[Stored data]
■ ■ ■ ■ ■ ■ ■

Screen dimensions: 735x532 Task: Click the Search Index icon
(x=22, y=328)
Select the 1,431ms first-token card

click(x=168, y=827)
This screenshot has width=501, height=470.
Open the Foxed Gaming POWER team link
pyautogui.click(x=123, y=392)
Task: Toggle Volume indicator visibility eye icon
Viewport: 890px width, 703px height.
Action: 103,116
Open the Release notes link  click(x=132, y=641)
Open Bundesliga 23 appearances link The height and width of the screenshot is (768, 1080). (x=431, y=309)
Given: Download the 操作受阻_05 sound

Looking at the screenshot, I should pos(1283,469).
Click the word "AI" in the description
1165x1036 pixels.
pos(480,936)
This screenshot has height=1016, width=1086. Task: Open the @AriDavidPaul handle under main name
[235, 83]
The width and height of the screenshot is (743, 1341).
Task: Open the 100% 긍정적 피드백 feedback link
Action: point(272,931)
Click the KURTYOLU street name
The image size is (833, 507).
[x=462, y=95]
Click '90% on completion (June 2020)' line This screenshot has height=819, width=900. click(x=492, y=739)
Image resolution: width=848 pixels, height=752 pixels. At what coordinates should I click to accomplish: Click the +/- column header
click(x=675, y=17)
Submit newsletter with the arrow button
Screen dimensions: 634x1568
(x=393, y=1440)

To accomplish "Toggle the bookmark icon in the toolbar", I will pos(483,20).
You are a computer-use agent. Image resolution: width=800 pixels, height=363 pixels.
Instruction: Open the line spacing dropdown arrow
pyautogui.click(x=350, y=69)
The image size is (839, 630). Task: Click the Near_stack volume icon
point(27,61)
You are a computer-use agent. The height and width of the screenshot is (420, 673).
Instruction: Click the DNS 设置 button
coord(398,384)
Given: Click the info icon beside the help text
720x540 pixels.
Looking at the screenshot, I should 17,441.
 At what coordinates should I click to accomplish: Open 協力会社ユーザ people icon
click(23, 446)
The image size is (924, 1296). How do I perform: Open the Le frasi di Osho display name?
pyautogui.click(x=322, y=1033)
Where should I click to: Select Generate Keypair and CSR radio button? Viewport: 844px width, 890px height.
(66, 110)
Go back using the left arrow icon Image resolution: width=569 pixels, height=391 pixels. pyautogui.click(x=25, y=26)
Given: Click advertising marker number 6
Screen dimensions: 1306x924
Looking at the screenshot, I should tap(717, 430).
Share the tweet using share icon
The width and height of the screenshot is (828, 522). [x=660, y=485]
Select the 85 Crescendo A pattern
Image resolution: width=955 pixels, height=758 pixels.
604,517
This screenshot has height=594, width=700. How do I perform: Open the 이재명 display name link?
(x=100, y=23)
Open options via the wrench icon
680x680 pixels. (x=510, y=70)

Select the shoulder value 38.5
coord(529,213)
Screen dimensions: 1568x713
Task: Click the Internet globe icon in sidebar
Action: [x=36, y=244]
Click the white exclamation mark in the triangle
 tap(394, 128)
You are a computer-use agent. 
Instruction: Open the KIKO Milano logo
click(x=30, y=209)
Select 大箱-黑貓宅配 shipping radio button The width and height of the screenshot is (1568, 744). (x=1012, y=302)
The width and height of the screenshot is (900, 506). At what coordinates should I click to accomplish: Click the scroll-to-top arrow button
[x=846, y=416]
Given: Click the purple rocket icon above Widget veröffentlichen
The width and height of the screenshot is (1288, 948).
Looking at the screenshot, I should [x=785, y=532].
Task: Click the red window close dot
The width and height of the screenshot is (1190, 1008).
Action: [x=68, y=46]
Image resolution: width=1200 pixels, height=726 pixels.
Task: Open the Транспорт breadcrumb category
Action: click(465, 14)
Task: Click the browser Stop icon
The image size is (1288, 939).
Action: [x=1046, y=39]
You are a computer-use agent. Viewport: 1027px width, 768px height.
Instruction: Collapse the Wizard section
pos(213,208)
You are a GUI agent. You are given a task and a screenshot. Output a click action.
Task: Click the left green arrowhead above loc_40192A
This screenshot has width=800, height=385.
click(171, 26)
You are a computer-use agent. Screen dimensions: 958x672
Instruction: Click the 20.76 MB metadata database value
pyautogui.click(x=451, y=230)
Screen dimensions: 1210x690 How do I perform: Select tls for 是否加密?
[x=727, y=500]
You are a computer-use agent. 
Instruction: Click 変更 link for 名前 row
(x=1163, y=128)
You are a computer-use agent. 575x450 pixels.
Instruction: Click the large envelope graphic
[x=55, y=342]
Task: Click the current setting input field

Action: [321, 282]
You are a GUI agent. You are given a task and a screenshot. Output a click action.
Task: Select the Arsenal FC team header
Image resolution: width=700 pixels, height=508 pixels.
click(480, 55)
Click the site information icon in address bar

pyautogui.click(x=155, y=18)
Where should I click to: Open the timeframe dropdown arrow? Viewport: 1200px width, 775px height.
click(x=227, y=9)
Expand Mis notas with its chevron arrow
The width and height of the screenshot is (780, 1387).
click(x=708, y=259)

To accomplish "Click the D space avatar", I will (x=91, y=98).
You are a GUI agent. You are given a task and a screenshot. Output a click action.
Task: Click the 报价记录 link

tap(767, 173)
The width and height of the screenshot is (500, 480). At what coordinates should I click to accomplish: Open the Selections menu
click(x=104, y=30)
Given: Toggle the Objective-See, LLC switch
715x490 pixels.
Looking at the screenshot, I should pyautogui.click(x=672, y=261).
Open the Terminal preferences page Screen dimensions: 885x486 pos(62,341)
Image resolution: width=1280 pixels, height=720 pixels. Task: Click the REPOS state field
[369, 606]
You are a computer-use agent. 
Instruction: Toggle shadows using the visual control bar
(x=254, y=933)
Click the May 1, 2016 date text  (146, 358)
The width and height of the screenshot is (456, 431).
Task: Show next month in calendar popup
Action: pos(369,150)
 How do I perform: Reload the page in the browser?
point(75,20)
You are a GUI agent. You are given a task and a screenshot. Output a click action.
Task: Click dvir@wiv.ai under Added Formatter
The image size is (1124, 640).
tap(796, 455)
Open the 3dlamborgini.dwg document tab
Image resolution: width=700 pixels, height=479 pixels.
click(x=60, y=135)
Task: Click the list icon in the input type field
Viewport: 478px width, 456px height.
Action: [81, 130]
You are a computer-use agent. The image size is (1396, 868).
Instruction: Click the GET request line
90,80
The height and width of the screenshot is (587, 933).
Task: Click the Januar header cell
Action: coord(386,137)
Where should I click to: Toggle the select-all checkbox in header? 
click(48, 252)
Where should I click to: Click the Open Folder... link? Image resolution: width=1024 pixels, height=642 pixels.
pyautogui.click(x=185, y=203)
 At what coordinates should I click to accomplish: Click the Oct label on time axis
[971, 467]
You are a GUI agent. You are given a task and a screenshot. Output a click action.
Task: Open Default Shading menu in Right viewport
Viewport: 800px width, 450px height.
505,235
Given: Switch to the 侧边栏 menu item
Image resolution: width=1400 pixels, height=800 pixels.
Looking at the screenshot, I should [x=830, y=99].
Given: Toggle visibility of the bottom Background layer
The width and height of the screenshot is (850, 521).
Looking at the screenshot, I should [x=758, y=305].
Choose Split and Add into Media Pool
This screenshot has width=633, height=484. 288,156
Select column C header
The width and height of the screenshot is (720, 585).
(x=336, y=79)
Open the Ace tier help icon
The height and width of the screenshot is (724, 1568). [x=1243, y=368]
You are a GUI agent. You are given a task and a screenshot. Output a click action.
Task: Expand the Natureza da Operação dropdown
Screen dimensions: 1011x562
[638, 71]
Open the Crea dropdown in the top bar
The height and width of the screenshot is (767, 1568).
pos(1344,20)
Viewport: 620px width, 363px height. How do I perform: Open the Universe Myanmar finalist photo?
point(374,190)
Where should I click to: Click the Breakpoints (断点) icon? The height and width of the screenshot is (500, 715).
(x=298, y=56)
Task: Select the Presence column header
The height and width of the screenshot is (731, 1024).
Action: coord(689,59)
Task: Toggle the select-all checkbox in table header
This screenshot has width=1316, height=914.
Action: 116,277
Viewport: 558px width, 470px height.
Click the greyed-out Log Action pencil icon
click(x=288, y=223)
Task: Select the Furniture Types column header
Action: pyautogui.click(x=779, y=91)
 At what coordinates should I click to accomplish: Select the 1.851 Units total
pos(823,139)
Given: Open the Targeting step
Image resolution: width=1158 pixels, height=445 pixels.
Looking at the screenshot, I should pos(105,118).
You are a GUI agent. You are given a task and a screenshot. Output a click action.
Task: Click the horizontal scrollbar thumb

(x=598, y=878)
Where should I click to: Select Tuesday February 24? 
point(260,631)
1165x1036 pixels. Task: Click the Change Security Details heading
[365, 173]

■ ■ ■ ■ ■ ■ ■

Work order: Exact reproduction is required: output the lines from the start of the entries above through the line with "Open Bundesliga 23".

Written solution:
Screen dimensions: 735x532 Task: Click the Search Index icon
(x=22, y=328)
Select the 1,431ms first-token card

click(x=168, y=827)
This screenshot has width=501, height=470.
Open the Foxed Gaming POWER team link
pyautogui.click(x=123, y=392)
Task: Toggle Volume indicator visibility eye icon
Viewport: 890px width, 703px height.
Action: 103,116
Open the Release notes link  click(x=132, y=641)
Open Bundesliga 23 appearances link The height and width of the screenshot is (768, 1080). (x=431, y=309)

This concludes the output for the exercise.